#### [Exercise description]
Please copy out every one of the following entries line for line, without changing anything.

#### [Material for the task]

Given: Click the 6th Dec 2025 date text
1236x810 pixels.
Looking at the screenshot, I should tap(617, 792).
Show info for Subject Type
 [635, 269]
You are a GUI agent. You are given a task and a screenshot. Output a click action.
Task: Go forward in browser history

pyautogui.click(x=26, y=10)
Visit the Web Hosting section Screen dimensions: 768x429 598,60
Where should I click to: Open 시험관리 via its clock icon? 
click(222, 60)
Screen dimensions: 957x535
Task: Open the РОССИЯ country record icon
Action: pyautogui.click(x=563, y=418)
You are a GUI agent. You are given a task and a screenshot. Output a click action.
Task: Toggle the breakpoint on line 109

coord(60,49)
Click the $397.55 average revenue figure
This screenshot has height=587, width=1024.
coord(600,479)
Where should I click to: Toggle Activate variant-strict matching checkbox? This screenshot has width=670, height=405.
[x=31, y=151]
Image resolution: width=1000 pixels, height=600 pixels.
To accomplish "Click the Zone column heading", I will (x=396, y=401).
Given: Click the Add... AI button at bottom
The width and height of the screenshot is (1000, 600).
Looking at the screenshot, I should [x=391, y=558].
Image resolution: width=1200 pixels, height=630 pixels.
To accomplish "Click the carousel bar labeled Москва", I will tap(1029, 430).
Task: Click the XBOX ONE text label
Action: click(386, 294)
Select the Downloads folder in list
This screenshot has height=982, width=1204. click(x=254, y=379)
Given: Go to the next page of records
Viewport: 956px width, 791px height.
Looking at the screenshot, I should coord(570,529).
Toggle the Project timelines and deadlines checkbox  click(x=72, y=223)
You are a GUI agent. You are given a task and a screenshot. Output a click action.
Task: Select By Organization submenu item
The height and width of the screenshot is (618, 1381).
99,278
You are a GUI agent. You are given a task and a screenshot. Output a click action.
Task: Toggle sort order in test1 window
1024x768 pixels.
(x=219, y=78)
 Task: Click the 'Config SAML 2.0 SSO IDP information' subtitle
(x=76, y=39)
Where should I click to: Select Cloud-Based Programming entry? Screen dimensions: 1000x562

#### [Answer to this task]
Given: Click the 6th Dec 2025 date text
1236x810 pixels.
Looking at the screenshot, I should tap(617, 792).
Show info for Subject Type
 [635, 269]
You are a GUI agent. You are given a task and a screenshot. Output a click action.
Task: Go forward in browser history

pyautogui.click(x=26, y=10)
Visit the Web Hosting section Screen dimensions: 768x429 598,60
Where should I click to: Open 시험관리 via its clock icon? 
click(222, 60)
Screen dimensions: 957x535
Task: Open the РОССИЯ country record icon
Action: pyautogui.click(x=563, y=418)
You are a GUI agent. You are given a task and a screenshot. Output a click action.
Task: Toggle the breakpoint on line 109

coord(60,49)
Click the $397.55 average revenue figure
This screenshot has height=587, width=1024.
coord(600,479)
Where should I click to: Toggle Activate variant-strict matching checkbox? This screenshot has width=670, height=405.
[x=31, y=151]
Image resolution: width=1000 pixels, height=600 pixels.
To accomplish "Click the Zone column heading", I will (x=396, y=401).
Given: Click the Add... AI button at bottom
The width and height of the screenshot is (1000, 600).
Looking at the screenshot, I should [x=391, y=558].
Image resolution: width=1200 pixels, height=630 pixels.
To accomplish "Click the carousel bar labeled Москва", I will tap(1029, 430).
Task: Click the XBOX ONE text label
Action: click(386, 294)
Select the Downloads folder in list
This screenshot has height=982, width=1204. click(x=254, y=379)
Given: Go to the next page of records
Viewport: 956px width, 791px height.
Looking at the screenshot, I should coord(570,529).
Toggle the Project timelines and deadlines checkbox  click(x=72, y=223)
You are a GUI agent. You are given a task and a screenshot. Output a click action.
Task: Select By Organization submenu item
The height and width of the screenshot is (618, 1381).
99,278
You are a GUI agent. You are given a task and a screenshot. Output a click action.
Task: Toggle sort order in test1 window
1024x768 pixels.
(x=219, y=78)
 Task: Click the 'Config SAML 2.0 SSO IDP information' subtitle
(x=76, y=39)
Where should I click to: Select Cloud-Based Programming entry? Screen dimensions: 1000x562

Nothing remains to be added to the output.